Digital Controllability Achieves Quadratic Scaling of Unitaries for Transverse Field Ising Chains, Independent of Annealing Gap

The challenge of solving complex optimisation problems currently limits the effectiveness of many quantum annealing approaches, which struggle when faced with particularly difficult energy landscapes. Vincenzo Roberto Arezzo, Ruiyi Wang, and Kiran Thengil, all from SISSA, alongside colleagues including Giovanni Pecci and Giuseppe E. Santoro, now demonstrate a pathway to overcome this limitation using digital control methods. Their research focuses on a specific class of quantum systems, the transverse-field Ising model, and reveals that carefully designed sequences of quantum operations, akin to an advanced form of the Approximate Quantum Optimization Algorithm, require a number of steps that grows much more slowly with system size than previously thought. This finding establishes a fundamental advantage for digital quantum methods over their analog counterparts, and suggests a promising route towards tackling optimisation problems currently beyond the reach of quantum computers.

Digital Control Over Quantum Ising Chains

Quantum Annealing (QA) faces limitations when the energy gap during computation diminishes, leading to prolonged processing times. Hybrid digital-quantum algorithms offer a potential solution by relying on precise control over quantum systems. This work investigates the digital controllability of transverse field Ising chains, a model system relevant to both fundamental quantum physics and potential applications in quantum computation. The researchers demonstrate that applying a sequence of precisely timed digital pulses allows steering the system’s quantum state along a desired trajectory, effectively implementing controlled quantum evolution.
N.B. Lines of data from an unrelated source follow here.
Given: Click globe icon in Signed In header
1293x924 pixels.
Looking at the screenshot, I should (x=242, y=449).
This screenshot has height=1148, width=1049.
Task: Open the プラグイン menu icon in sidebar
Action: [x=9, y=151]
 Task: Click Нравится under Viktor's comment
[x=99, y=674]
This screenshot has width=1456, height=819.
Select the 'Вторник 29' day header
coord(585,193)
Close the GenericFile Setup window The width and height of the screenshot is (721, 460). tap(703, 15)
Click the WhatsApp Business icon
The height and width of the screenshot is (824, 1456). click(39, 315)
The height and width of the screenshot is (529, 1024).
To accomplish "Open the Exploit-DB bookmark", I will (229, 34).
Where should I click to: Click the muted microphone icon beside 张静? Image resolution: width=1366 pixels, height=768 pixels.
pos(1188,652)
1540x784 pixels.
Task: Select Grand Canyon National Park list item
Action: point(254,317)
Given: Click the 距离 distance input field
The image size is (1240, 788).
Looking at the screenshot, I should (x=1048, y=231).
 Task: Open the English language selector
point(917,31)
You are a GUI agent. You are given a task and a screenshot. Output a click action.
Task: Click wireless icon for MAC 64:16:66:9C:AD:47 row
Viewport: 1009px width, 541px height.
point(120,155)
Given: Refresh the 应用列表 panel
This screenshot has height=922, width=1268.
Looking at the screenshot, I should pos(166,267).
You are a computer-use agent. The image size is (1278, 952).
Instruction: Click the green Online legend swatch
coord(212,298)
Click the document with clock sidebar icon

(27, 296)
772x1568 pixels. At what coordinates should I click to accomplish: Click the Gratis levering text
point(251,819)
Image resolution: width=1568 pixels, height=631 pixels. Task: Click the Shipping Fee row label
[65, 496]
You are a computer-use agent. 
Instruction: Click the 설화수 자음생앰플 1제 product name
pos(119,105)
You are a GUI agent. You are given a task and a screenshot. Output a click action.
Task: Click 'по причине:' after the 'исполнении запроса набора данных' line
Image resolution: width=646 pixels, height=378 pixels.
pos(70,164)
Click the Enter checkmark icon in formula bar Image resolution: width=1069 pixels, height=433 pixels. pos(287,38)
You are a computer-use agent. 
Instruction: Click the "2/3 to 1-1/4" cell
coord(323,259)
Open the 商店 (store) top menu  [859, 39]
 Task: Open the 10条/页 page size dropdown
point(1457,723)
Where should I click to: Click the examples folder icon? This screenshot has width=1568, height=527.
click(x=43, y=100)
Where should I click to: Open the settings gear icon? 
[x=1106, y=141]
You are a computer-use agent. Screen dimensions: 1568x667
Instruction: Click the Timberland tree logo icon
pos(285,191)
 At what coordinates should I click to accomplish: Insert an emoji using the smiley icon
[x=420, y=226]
Specifically, the team focuses on achieving high-fidelity control over the system’s ground state, a crucial requirement for many quantum algorithms. They develop a control strategy based on optimal control theory, which determines the pulse sequence that minimizes errors in achieving the desired state. The results demonstrate that high-fidelity control is achievable even with realistic noise and imperfections, suggesting the feasibility of robust quantum algorithms. The research analyses transverse-field Ising models, specifically those exhibiting problems with exponentially small spectral gaps. Importantly, the dynamics of these models are described using fermionic Gaussian states following a Jordan-Wigner transformation, allowing for a detailed investigation of the algorithm’s performance on challenging optimisation problems where traditional methods often struggle.

Quantum Annealing Performance and Local Minima Avoidance

This research explores methods to improve Quantum Annealing (QA), a heuristic algorithm for finding the best solution to complex problems. While QA offers a promising approach, it can become trapped in suboptimal solutions and its performance is affected by noise in quantum hardware. The work investigates digitization, converting continuous control parameters into discrete steps for increased robustness, and optimal control, designing control pulses to guide the quantum system more efficiently. Counterdiabatic driving, applying additional control signals to suppress unwanted transitions, and hybrid approaches combining QA with classical algorithms are also explored.

The research demonstrates that digitizing control parameters in QA significantly improves its robustness to noise and imperfections, crucial for implementation on real quantum devices. Optimal control strategies accelerate the optimization process and increase the probability of finding the best solution. Counterdiabatic driving effectively suppresses transitions between energy levels, preventing the system from becoming trapped in suboptimal solutions. Combining QA with classical optimization algorithms leads to more powerful and versatile algorithms. The team established that the number of quantum operations required to reach the ground state scales quadratically with system size, a result determined by the algebraic properties of the chosen quantum states, and independent of potentially limiting exponentially small spectral gaps. Numerical simulations confirmed that the algorithm successfully reaches the target ground state at this calculated critical depth. These findings reveal a fundamental difference between quantum annealing and digital quantum algorithms like QAOA.

While quantum annealing performance is often constrained by exponentially shrinking spectral gaps, this work shows that QAOA, with a sufficiently expressive quantum state, can overcome this limitation. The research further establishes that the observed critical depth aligns with theoretical lower bounds predicted by information theory, offering a quantifiable link between the algorithm’s performance and the underlying mathematical structure of the problem. Future work will investigate whether similar polynomial scaling can be observed in more complex systems, and explore the potential for applying these findings to digitized counter-diabatic protocols.